Process-oriented mining method for marine abnormal variation: History
Subjects: Remote Sensing
Contributors:

Marine anomaly variations (MAVs) refers to an abnormal decrease or increase of marine environmental parameters, which covers a specified spatial domain and lasts for a specified temporal duration, e.g., the monthly mean variation of sea surface temperature and the seasonal variation of sea surface height. These variations have evolution properties from production through development to death, which plays a significant role on exploring the evolution mechanism of marine environment and the mechanism. As few considering temporal evolution relationship, traditional spatiotemporal mining methods have great challenges in analyzing these MAVs. Thus, this paper takes the process semantics of MAVs to design the process-oriented mining workflow, and to explore the spatiotemporal patterns of MAVs.

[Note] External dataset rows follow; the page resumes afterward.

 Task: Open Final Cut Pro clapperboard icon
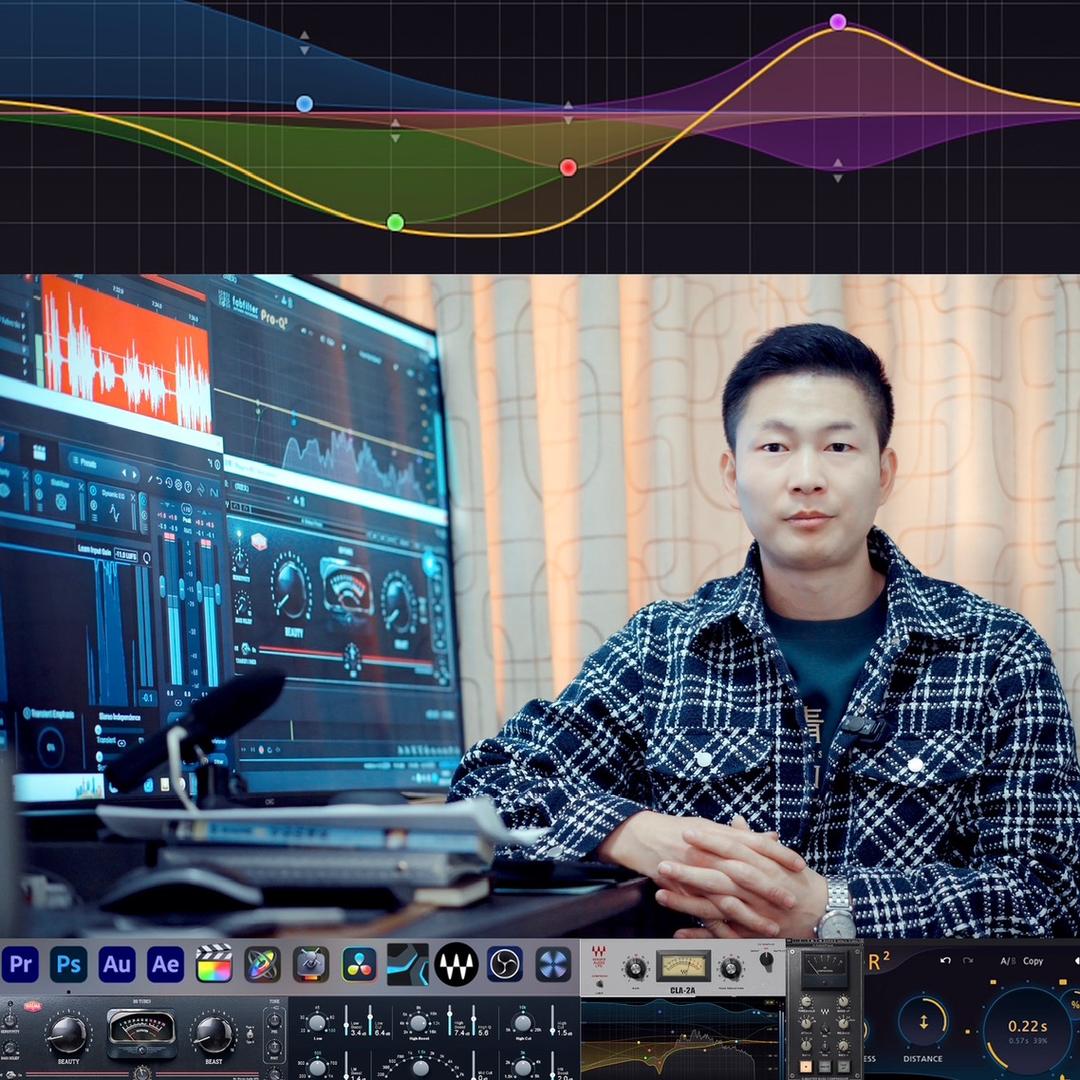pos(214,964)
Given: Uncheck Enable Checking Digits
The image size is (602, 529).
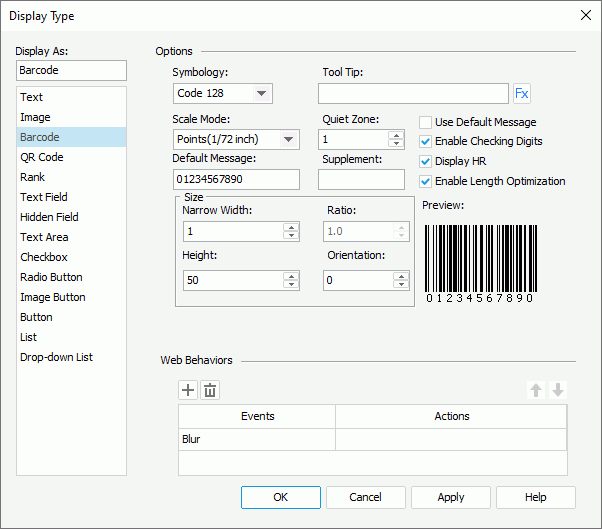Looking at the screenshot, I should 426,141.
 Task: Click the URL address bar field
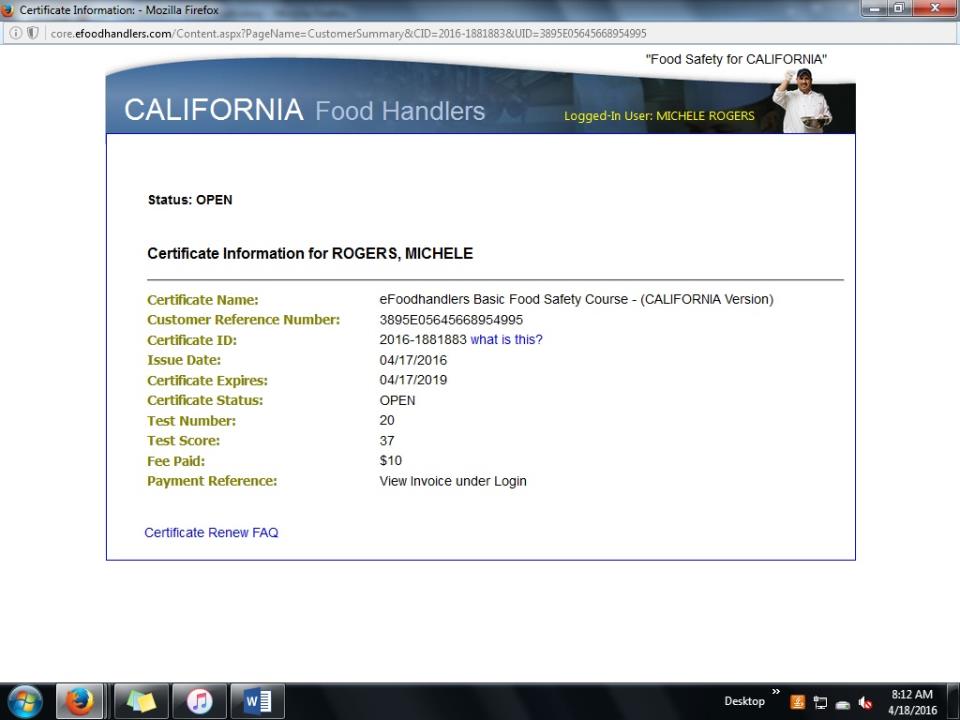[400, 33]
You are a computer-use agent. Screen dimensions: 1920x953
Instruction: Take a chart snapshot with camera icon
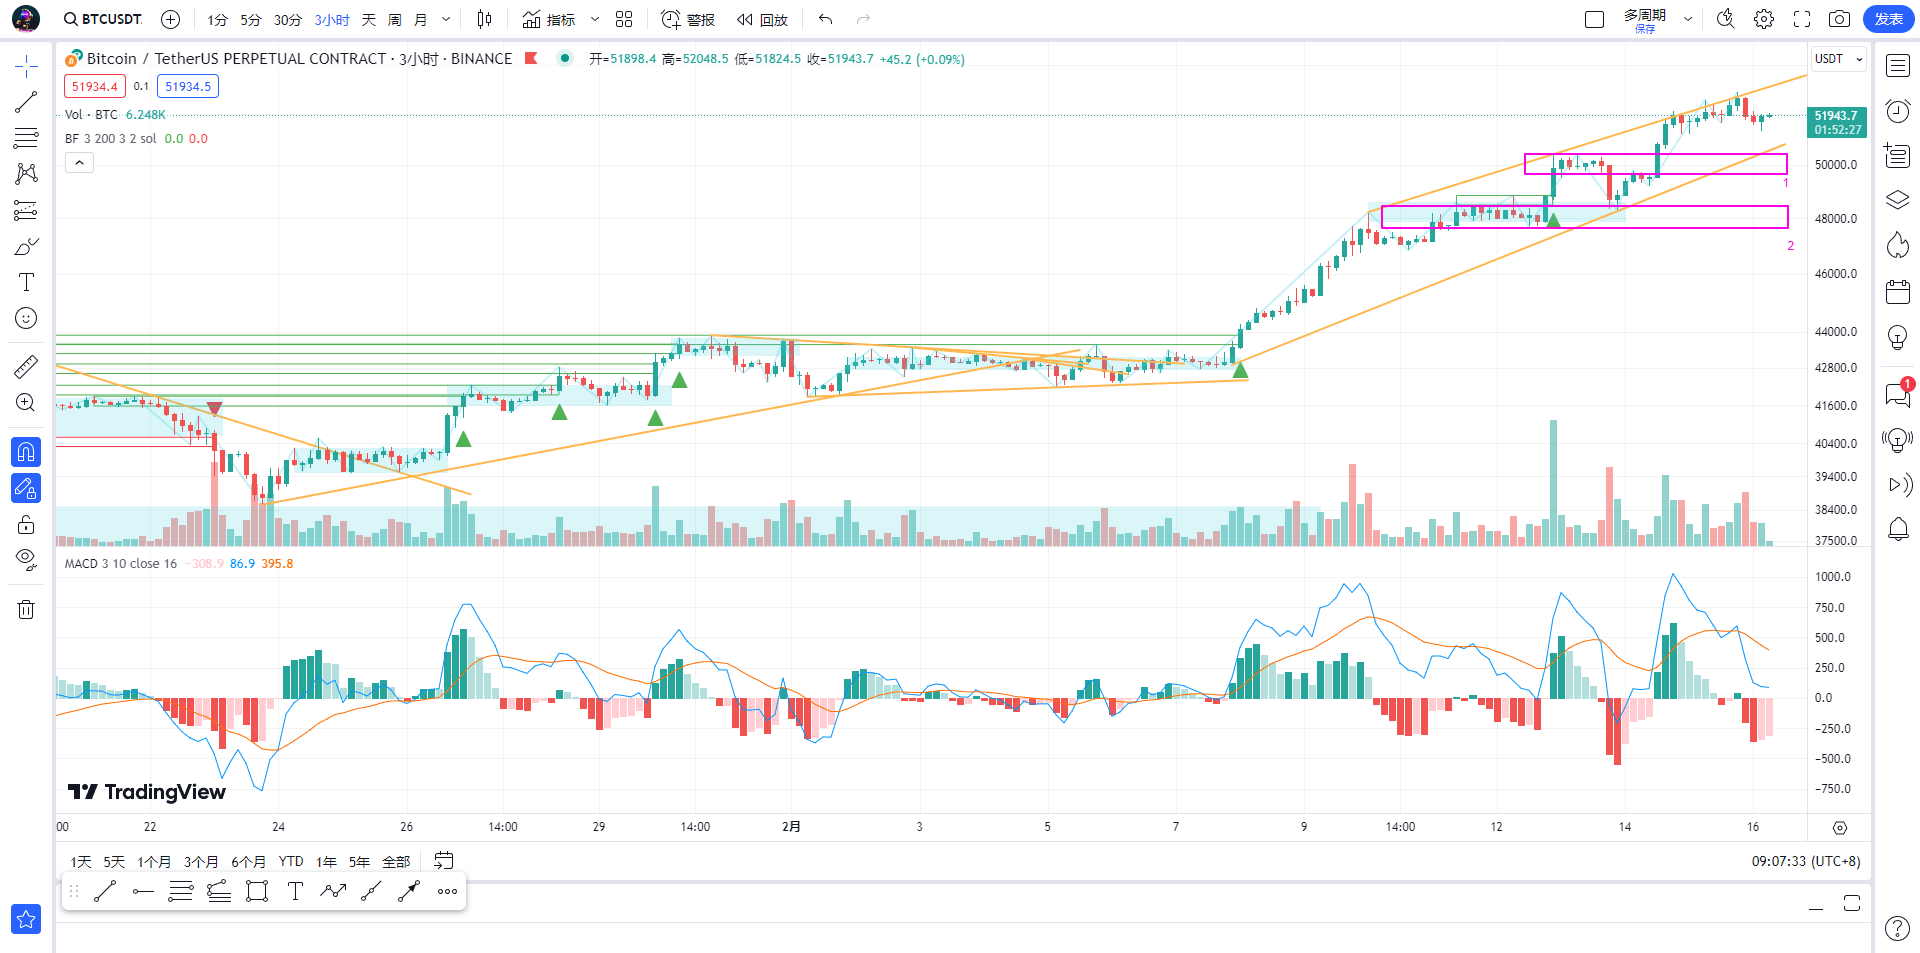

  • geographical data mining
  • evolution process
  • marine abnormal variation

 

Process semantics of marine anomaly variation

 

 

Marine anomaly variation (MAV) has a property of evolution from production through development to death. We use a hierarchical framework of “geographic process-evolution sequence- instantaneous state” to represent the MAV.

The geographic process depicts an evolution from production through development to death as a whole, which consists of one to several evolution sequences. The changes within the process not only include thematic information but also the spatial structure of the dynamic phenomenon. The evolution sequence consists of two or more instantaneous states during the lifespan, and each sequence has a similar spatial structure and similar thematic characteristics. According to an evolution property, there are three types of basic sequence, i.e., a production sequence, a development sequence, and a death sequence. The basic sequences are linked together through instantaneous states to construct a complicated sequence or a geographic process. An instantaneous state depicts a spatial structure and the thematic characteristics of a geographic phenomenon at a given snapshot.

 

Process-oriented mining workflow

 

Process semantic supports geographical dynamic mining as a main line including from a process object extraction through a mining algorithm to process pattern exploration.

 

Figure 1. Process-oriented mining workflow for MAVs.

 

Process-oriented marine abnormal variation extraction

 

According to the process semantics, we design a process-oriented clustering method, and choose California coastal region as analysis area, where is also a research hotspot of global change. The spatiotemporal clustering patterns from May 2009 to May 2011 in this region are shown in Fig. 2.

Fig. 2.  The spatiotemporal clustering pattern in the California coastal waters.

During the El Niño process, the D-7 is the main spatiotemporal cluster in the California coastal waters. The D-7 begins in September 2009, and expands in space from September to November. Since January to March 2010, the D-7 is shrinking in space. From May to July 2010, the El Niño event is at the destroy stage and the La Niña event is about to begin, D-7 is fading away and the D-23 appears in this region. The spatial scope of D-23 is larger than D-7. And the D-23 also has the dynamic change of expansion, stability, decrease and disappearance in space during the La Niña process. Besides, the D-23 moves gradually away from the land over time. The relationship between spatiotemporal change of the spatiotemporal clusters and the ENSO process is shown in Fig. 3.

Fig. 3.  The relationship between the SSTA spatiotemporal clusters and ENSO process.

 

 

Relationships between ENSO and marine abnormal variation

 

Using the process semantics, we design a process-oriented association mining method, and explore the association patterns between marine environmental elements and ENSO. The results show that the generation, development, merging, splitting, and disappearance of the abnormal marine process are generally consistent with the evolution of an El Niño event, occurring between 1998 and 1999, as shown as Figure 4. When Sequence 1 and Sequence 2 are being generated, the El Niño event is also about to begin, and at the time of Sequence 1, Sequence 3, and Sequence 5 merging in a space, the strength of the El Niño event reaches its maximum. During the period of the development of Sequence 6, the El Niño event remains stable, and when the process splits and disappears after three months, the El Niño event begins to decrease and then disappears over time.

Figure 4. The relationship between the evolution of the mined process and the El Niño event.

 

Conclusion

 

MAVs has a property of evolution from production through development to death. Traditional data models and spatiotemporal analyzing methods have great challenges to deal with such MAVs. The proposed process-oriented data mining method takes the evolution of MAVs from the bottom as a semantic to design the mining method. The main contributions are as follows.

1)     The process-oriented semantic ensures that the MAVs are represented and stored but also provides a mechanism for addressing their spatial evolution.

2)     The process-oriented MAVs extracting algorithm ensures that the spatial object of MAV, its changes and change behaviors as well are obtained.

3)     An evolution of sea surface temperature anomalies in the Pacific Ocean will strengthen or weaken the intensity of ENSO events, which could provide new references for global change research.